Herr Gruber, Sie hatten vor kurzem einen schwerwiegenden Vorfall und waren rund 20 Minuten tot…
Ich muss ganz ehrlich sagen, ich kann mich an nichts mehr erinnern. Das Letzte, an das ich mich erinnern kann, ist, dass ich für meine Lebensgefährtin ein Spiegelei auf einem gebutterten Toast mit Eierschwammerl zum Frühstück zubereitet habe.

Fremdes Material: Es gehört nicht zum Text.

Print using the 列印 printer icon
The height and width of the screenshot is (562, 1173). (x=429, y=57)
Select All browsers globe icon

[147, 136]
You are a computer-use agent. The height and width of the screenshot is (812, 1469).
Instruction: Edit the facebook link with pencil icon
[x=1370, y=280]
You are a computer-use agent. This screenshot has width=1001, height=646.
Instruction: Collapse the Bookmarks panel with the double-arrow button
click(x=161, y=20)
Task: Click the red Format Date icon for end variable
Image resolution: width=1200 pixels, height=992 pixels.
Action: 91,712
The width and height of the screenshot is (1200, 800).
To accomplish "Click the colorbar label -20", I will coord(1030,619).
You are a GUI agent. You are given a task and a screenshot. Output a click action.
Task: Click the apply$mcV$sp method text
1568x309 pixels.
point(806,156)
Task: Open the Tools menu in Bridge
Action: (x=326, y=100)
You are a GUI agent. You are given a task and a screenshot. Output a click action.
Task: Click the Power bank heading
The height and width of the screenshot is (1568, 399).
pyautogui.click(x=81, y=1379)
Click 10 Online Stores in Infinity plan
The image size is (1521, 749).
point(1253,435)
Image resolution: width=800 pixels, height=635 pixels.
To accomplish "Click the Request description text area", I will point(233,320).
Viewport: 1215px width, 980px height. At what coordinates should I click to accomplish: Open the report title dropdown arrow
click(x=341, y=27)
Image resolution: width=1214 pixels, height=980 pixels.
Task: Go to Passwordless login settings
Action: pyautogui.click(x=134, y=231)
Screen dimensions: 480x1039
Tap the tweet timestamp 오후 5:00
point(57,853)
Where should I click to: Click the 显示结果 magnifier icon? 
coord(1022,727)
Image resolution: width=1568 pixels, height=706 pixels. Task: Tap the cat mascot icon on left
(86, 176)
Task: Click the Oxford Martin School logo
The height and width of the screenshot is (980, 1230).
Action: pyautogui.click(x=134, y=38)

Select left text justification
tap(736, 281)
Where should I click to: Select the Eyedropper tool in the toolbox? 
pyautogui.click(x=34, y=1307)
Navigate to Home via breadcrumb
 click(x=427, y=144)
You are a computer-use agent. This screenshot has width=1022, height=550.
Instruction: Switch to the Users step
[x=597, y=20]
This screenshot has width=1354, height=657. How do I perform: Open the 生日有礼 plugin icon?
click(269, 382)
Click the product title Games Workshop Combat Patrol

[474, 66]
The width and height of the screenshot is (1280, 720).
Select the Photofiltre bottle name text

Noch kurz zur Statistik. Mein Kardiologe meinte, ich sei ein sogenannter Sudden Death Survivor. Ganz ehrlich, allein schon der Titel, das kann man sich auf die Visitenkarte drucken lassen. Er meinte, von zehn Personen, die das erleben, überleben drei. Naja ein Drittel, aber überleben hat noch nichts mit dem Gehirn zu tun. Die Wahrscheinlichkeit, dass ich praktisch unbeschadet, ohne gröbere Hirnprobleme überleben konnte, ist 100 zu 3. Ich muss dazu sagen, beim Gehirn ist es schwer zu sagen, ob ein Schaden übrig geblieben ist. Ich persönlich glaube ja nicht. Mir ist zwar vor ein paar Tagen ein Begriff partout nicht eingefallen, kann jetzt aber auch eine Ermüdungserscheinung gewesen sein. Es ist aber nichts Gravierendes, das mich in irgendeiner Art und Weise einschränkt.Nur die Schwiegermutter meinte, dass der Sprachduktus ein etwas anderer wäre.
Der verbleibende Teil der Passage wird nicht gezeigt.